Samiran (Shomu) Banerjee is Teaching Professor in the Department of Economics at Emory University. He received his PhD from the University of Minnesota under Leonid Hurwicz and was a faculty at Georgia State University and the Georgia Institute of Technology before moving to Emory. His research interests are in applied microeconomic theory, mechanism design, industrial organization, and experimental economics.

Summary

Leonid Hurwicz (1917-2008) was a major figure in modern theoretical economics whose contributions over sixty-five years spanned at least five areas: econometrics, nonlinear programming, decision theory, microeconomic theory, and mechanism design. In 2007, at age ninety, he received the Nobel Memorial Prize in Economics (shared with Eric Maskin and Roger Myerson) for pioneering the field of mechanism design and incentive compatibility.

Hurwicz made seminal contributions in the other areas as well. In non-linear programming, he contributed to the understanding of Lagrange-Kuhn-Tucker problems (along with co-authors Kenneth Arrowand Hirofumi Uzawa). In econometrics, the Hurwicz bias in the least-squares analysis of time series is a fundamental and commonly cited benchmark. In decision theory, the Hurwicz criterion for decision-making under ambiguity is routinely invoked, sometimes without a citation since his original paper was never published. In microeconomic theory, Hurwicz (along with Arrow and H.D. Block) initiated the study of stability of the market mechanism, and (with Uzawa) solved the classic integrability of demand problem, a core result in neoclassical consumer theory.

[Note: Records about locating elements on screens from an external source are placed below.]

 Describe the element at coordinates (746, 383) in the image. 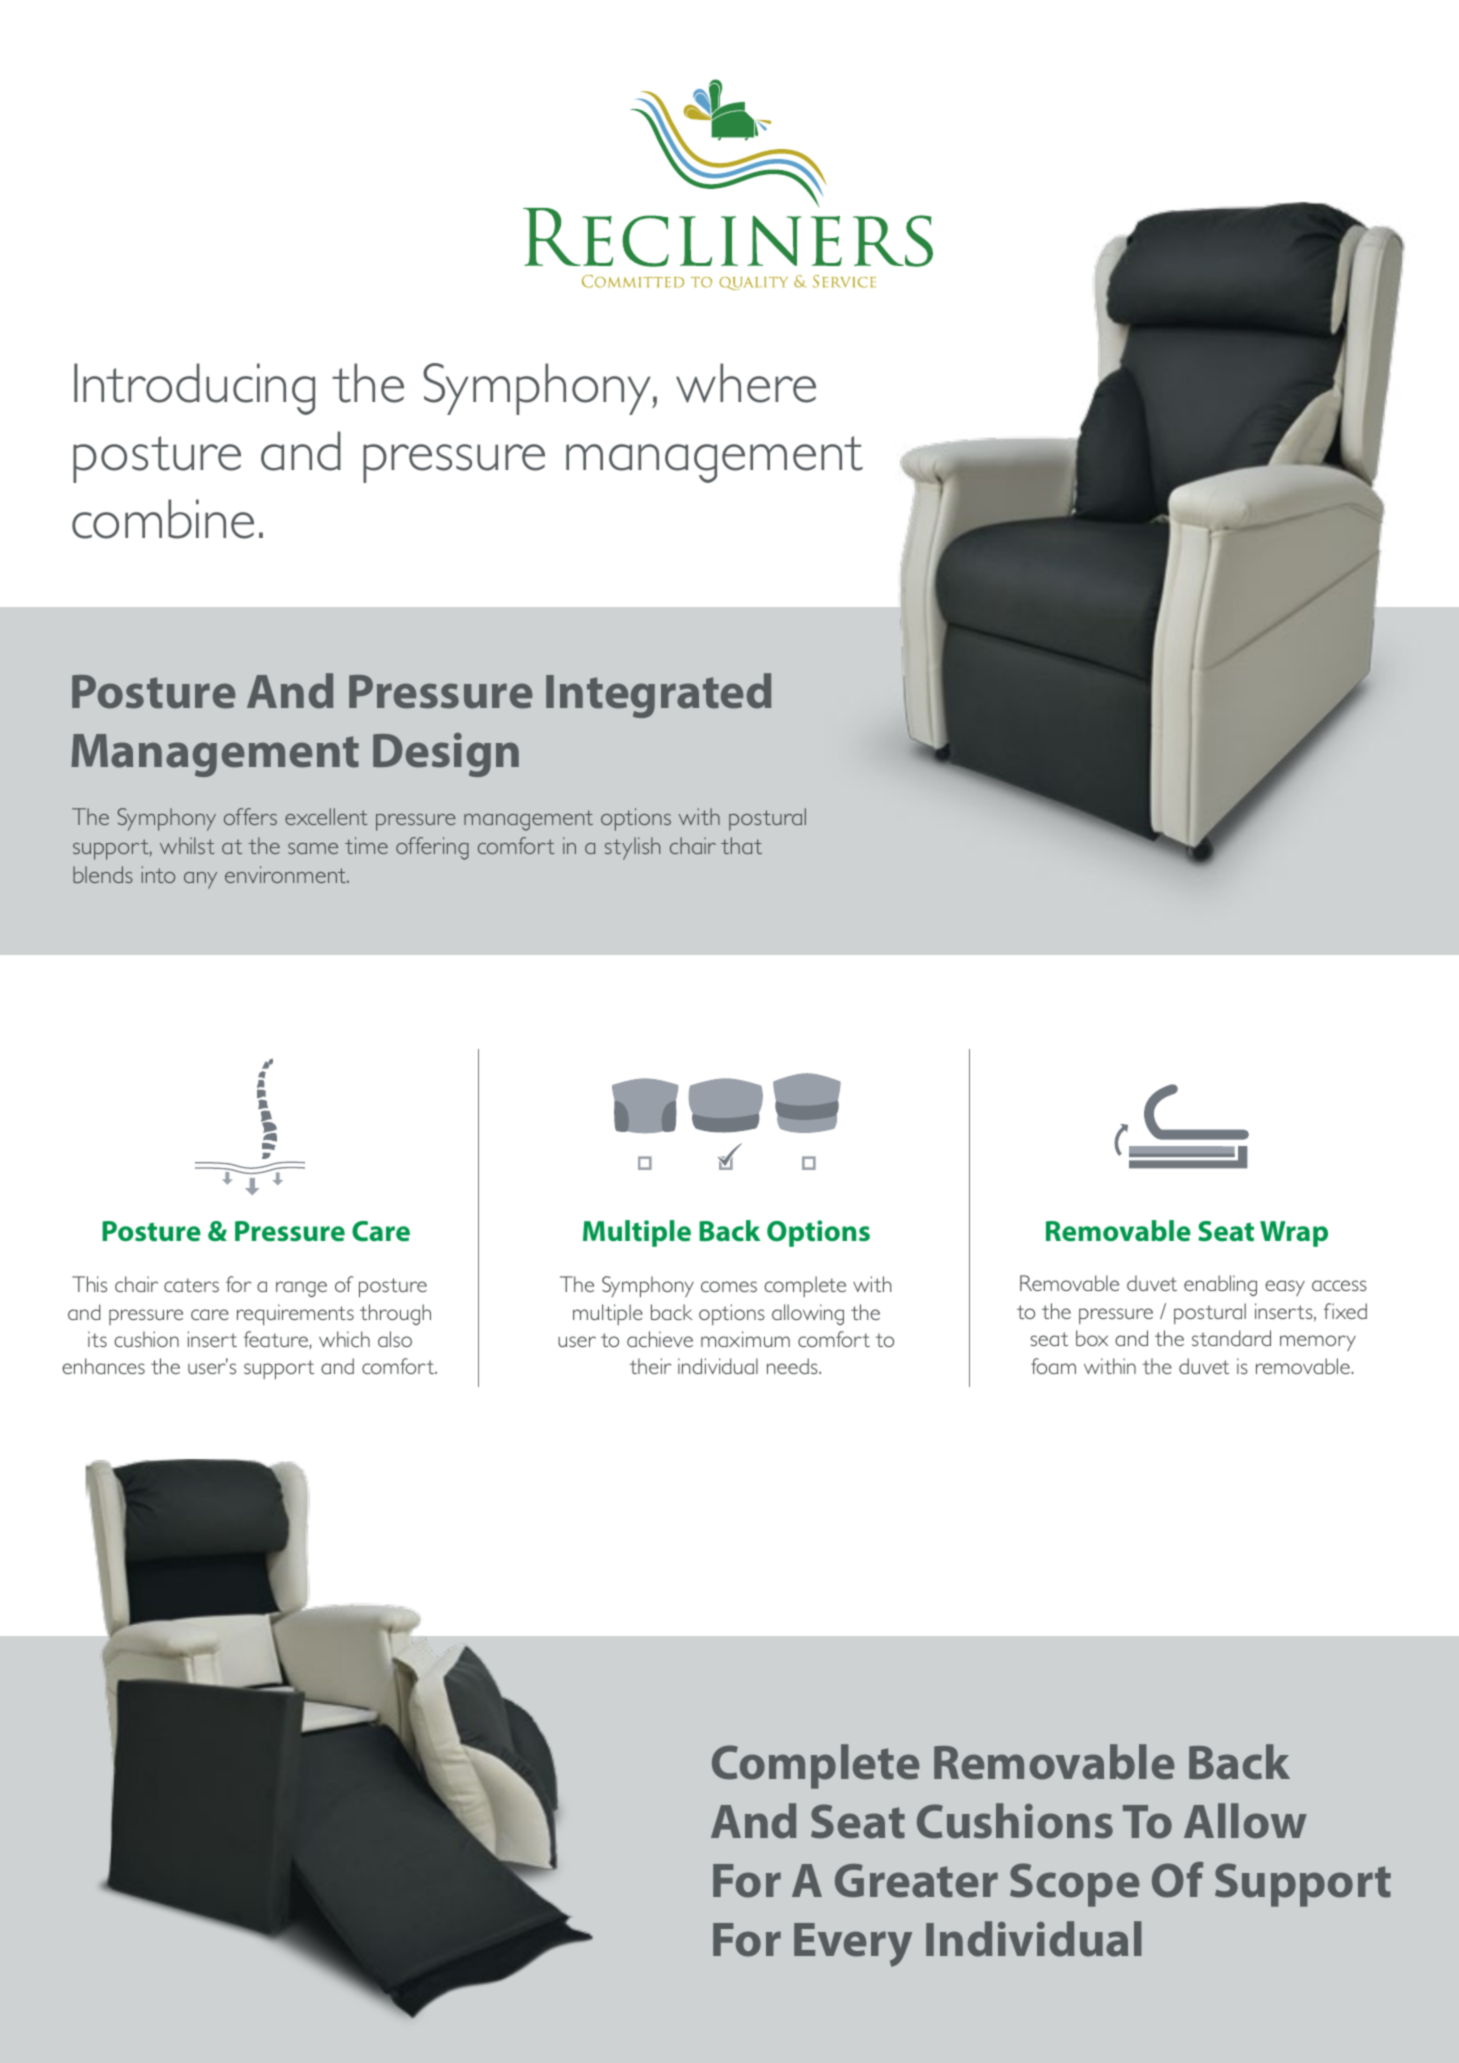

I see `where` at that location.
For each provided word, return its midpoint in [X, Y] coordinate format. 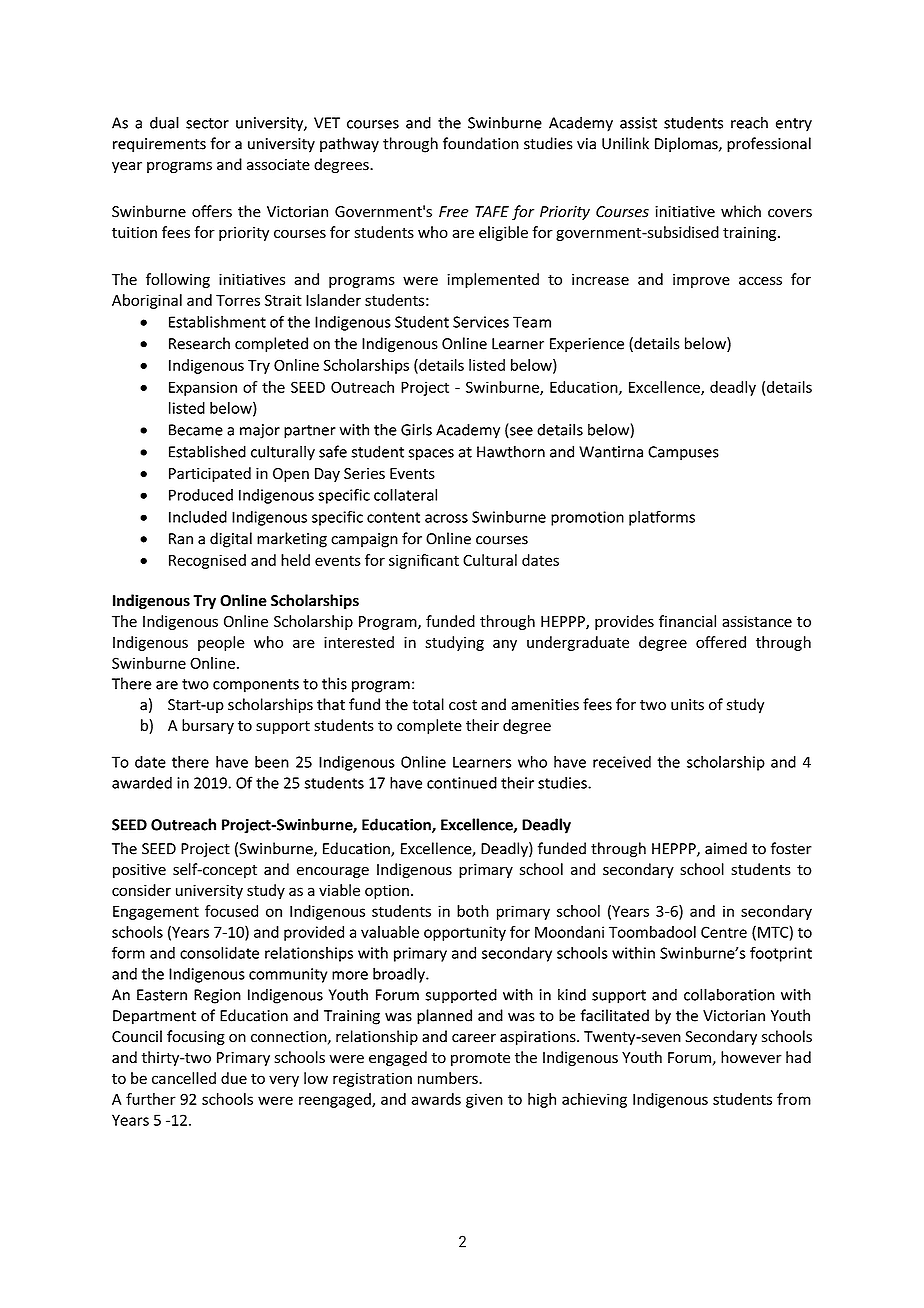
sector [207, 123]
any [505, 645]
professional [769, 145]
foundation [481, 143]
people [221, 643]
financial [687, 621]
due [234, 1078]
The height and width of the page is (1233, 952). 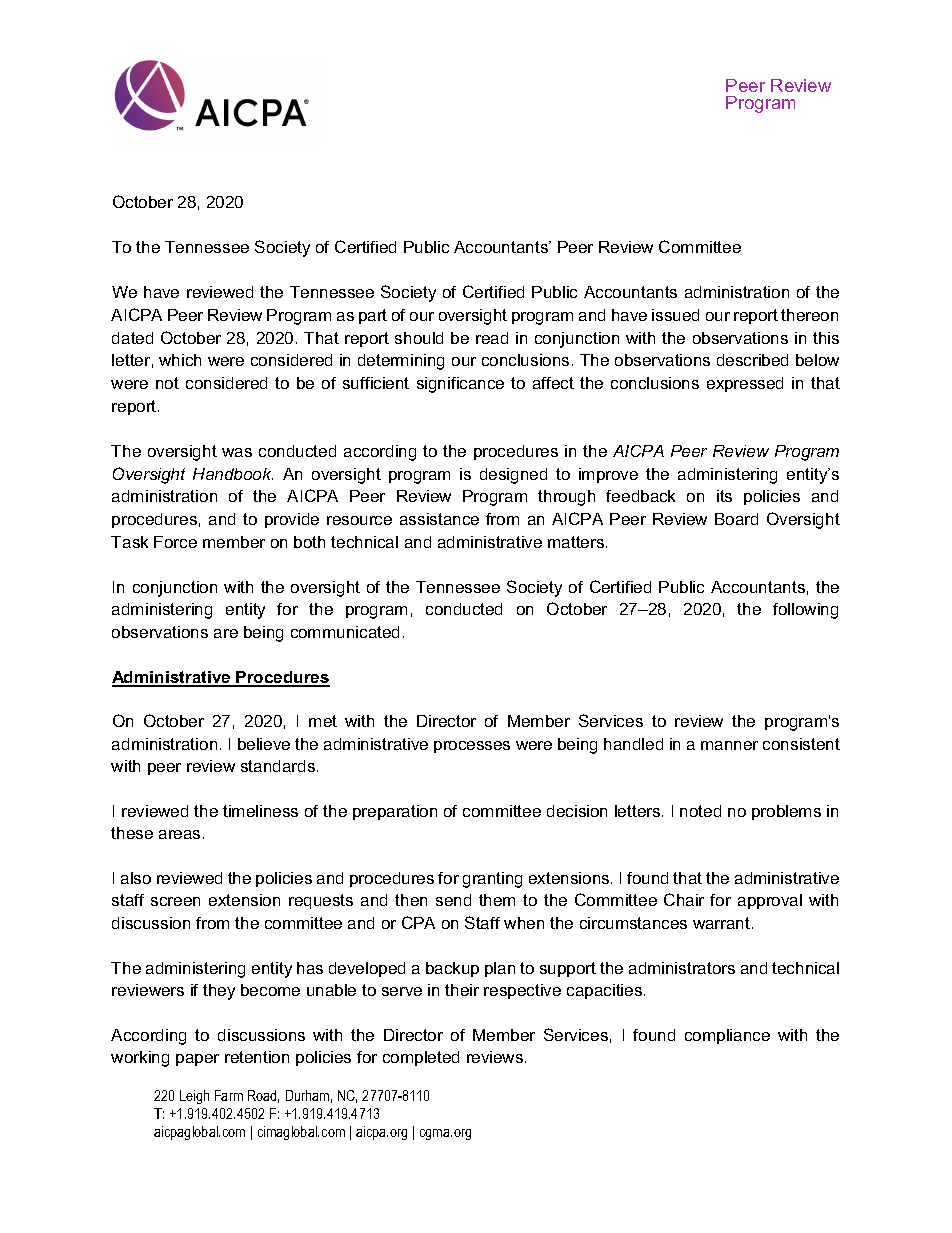 What do you see at coordinates (729, 745) in the page?
I see `manner` at bounding box center [729, 745].
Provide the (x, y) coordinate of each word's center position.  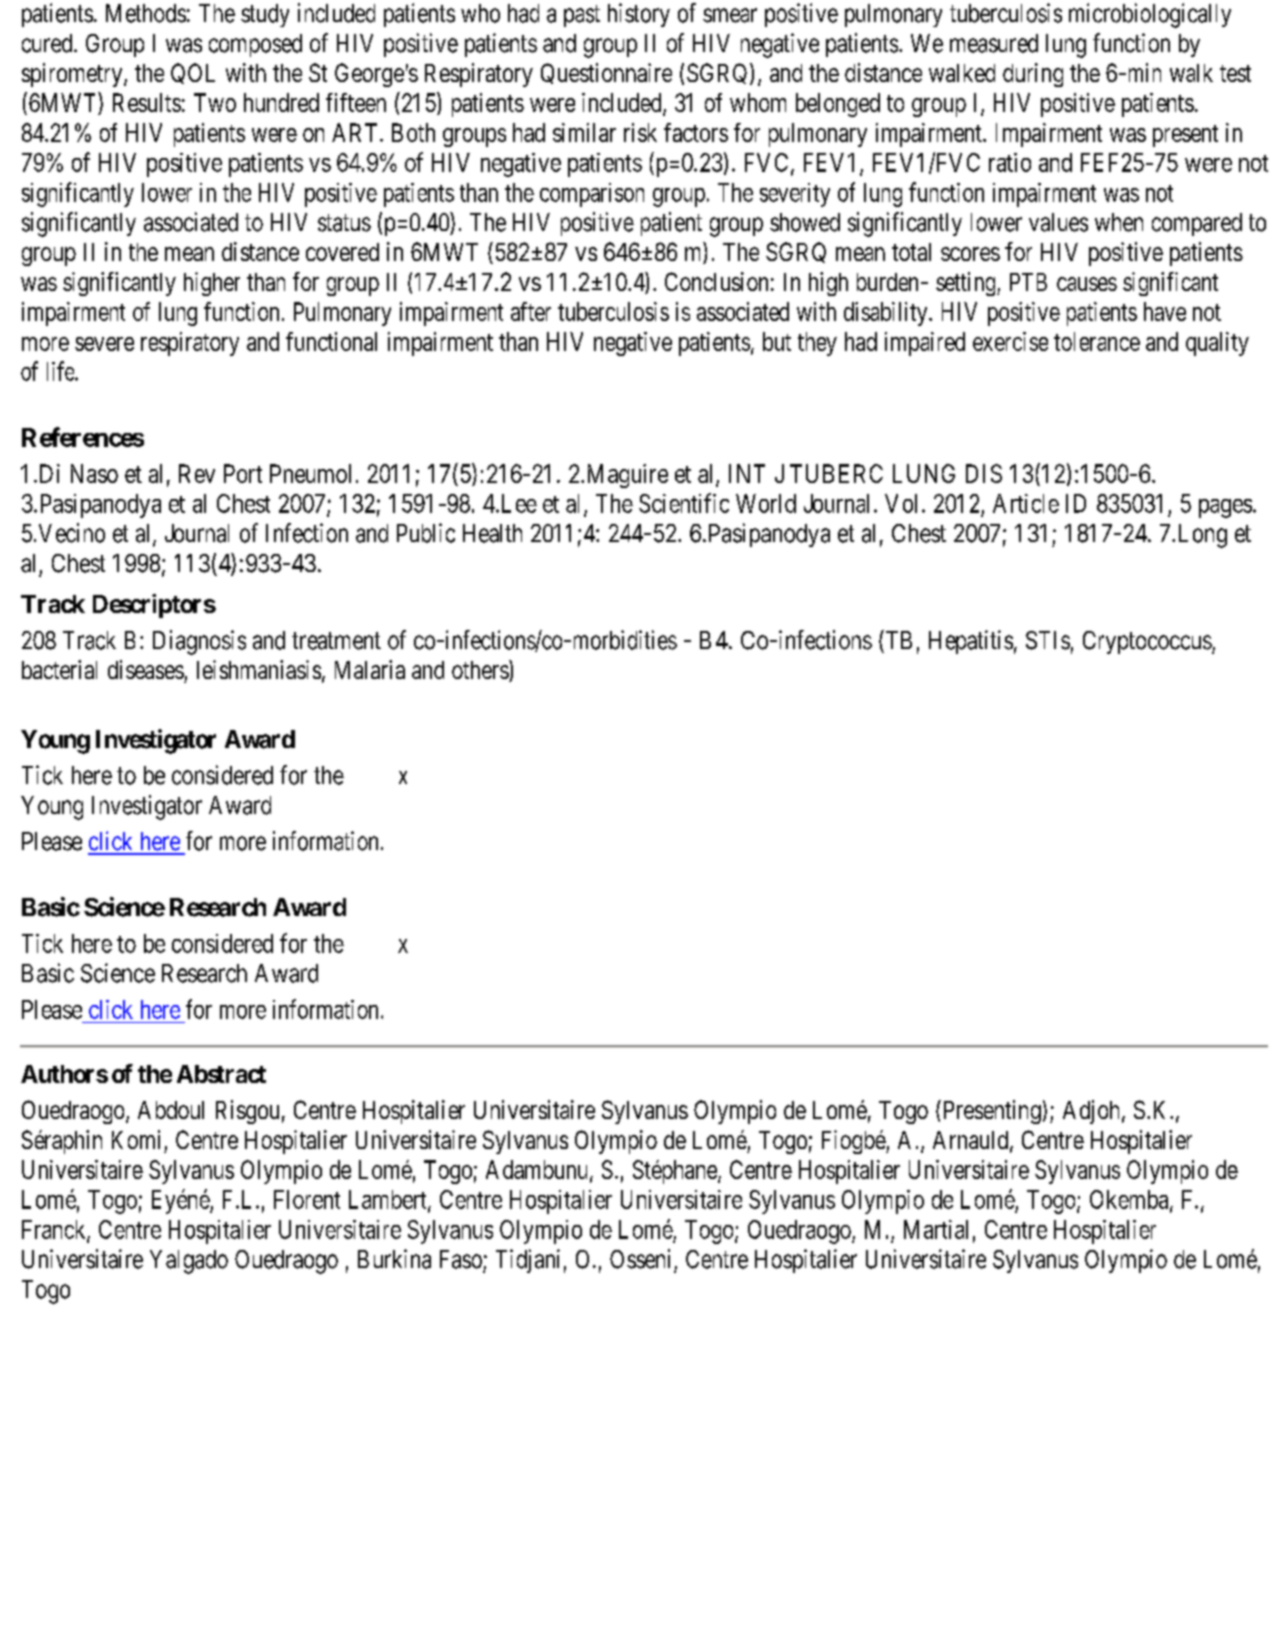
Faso (461, 1259)
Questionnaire (606, 73)
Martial (936, 1229)
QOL (193, 73)
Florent (307, 1199)
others (481, 671)
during (1033, 75)
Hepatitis (971, 642)
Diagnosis (199, 642)
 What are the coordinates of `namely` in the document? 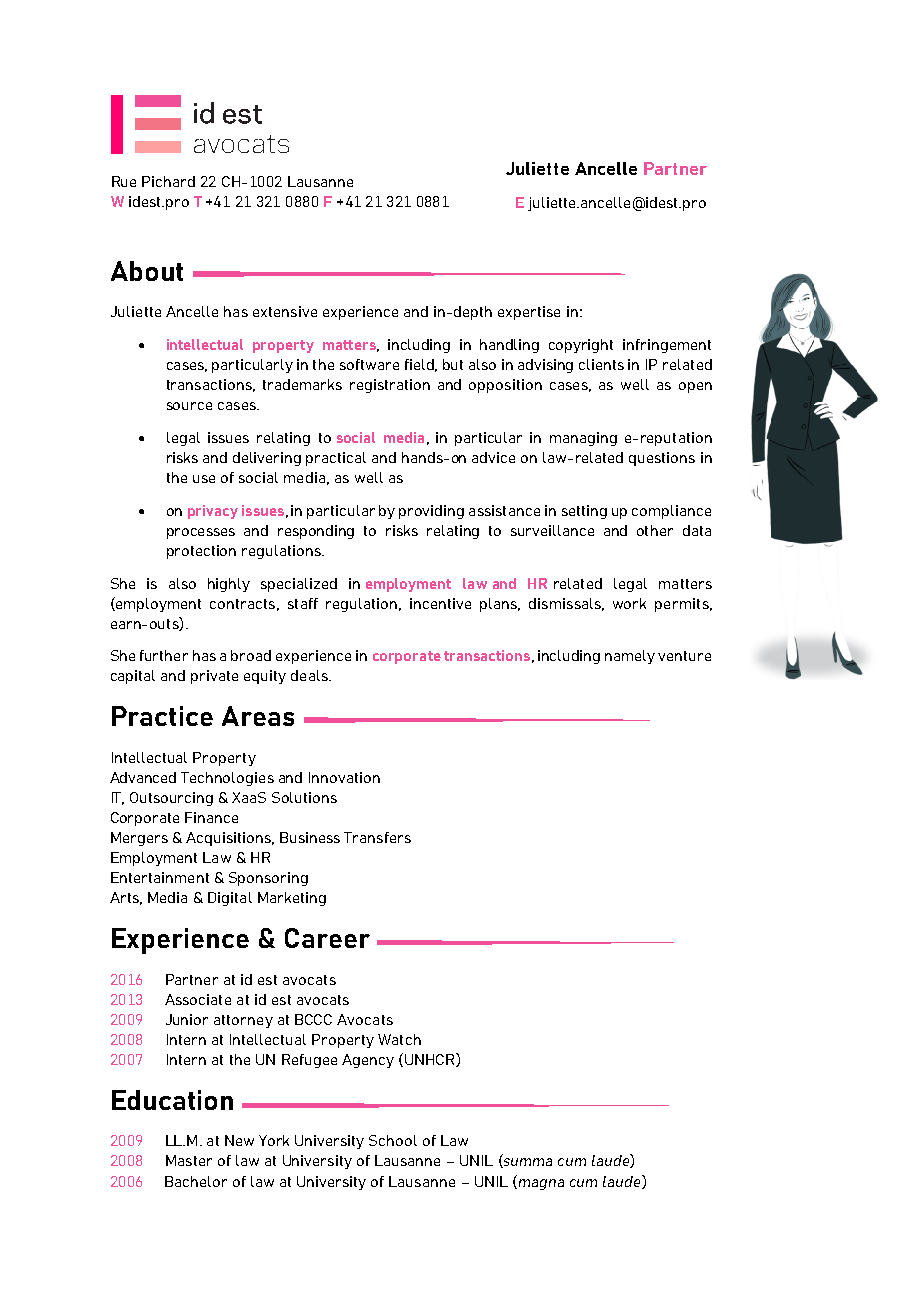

While some of Hurwicz's work were published in journals, many remain scattered as chapters in books which are difficult to access; yet others were never published at all. The Collected Papers of Leonid Hurwicz is the first volume in a series of four that will bring his oeuvre in one place, to bring to light the totality of his intellectual output, to document his contribution to economics and the extent of his legacy, with the express purpose to make it easily available for future generations of researchers to build upon.